Monty Python are ace regardless of their relative privileges.

Mister Six

Quote from: Soup on June 25, 2018, 11:53:16 AM
I think for a fair amount of time sketch comedy was seen as a natural way in to comedy for young up and comers (/oxbridge graduates) in a way that just isn't true anymore.

Back in 2007 a pal and I submitted a sitcom script to the BBC Writers' Workshop and got a reply saying they weren't interested in an animated show for budgetary reasons or one set in America for British reasons, but we could go along to some free sketch-writing classes they were hosting. So yeah, that was the impression they were giving back in the day. Don't know if it's the same now though.

(I had just pissed off to another country when the letter came through and my pal was caught up in some personal stuff so we didn't avail ourselves of the offer. We could have been the next Corden and Horne! Except we'd both have been Matthew Horne.)

thenoise

Quote from: Revelator on July 04, 2018, 08:16:51 PM
I think what the Pythons resent is BBC management saying it would reject Python outright because of its members' background--and this probably rankled even more because of the Pythons' never-comfortable relationship with the organization's higher-ups (as Cleese tweeted, many of them vocally disliked the show back in the old days too).

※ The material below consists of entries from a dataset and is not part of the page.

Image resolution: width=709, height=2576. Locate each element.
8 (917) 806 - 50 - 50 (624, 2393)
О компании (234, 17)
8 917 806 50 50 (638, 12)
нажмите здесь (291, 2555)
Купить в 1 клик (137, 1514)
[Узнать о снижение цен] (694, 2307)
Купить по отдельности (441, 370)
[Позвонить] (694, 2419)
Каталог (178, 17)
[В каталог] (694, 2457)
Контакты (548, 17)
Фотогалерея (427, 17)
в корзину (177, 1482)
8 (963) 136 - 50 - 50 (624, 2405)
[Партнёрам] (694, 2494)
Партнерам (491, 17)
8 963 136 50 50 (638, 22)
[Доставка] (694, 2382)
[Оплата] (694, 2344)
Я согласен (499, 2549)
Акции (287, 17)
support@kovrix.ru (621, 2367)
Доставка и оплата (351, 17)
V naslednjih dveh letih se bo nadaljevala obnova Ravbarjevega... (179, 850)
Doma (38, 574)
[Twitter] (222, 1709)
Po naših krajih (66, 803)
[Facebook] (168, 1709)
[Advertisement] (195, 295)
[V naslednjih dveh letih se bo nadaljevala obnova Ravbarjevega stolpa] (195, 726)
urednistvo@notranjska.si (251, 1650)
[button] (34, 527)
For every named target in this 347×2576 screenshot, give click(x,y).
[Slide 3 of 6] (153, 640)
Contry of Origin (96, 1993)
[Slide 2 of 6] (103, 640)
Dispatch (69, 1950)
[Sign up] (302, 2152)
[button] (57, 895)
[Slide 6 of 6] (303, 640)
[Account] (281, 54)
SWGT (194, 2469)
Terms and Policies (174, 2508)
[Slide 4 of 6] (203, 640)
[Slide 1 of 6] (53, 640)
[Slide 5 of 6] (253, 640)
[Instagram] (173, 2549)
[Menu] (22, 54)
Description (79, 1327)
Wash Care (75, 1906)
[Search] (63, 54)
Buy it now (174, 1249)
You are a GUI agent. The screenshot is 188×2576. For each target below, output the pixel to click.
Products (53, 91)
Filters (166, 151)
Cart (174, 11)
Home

Had the dolt who started all this merely said the organization was trying to promote more diversity and that an all-white, all-Oxbridge sketch show would be rendered unusual or less likely thanks to this approach, this brouhaha would never have occurred.

If Python were greenlit today, I would make them have a black guy in the background of every sketch, and that blonde bimbo would have to have a few more lines. Oh and they wouldn't be able to call that progressive trans* character 'Mrs Niggerbaiter' either.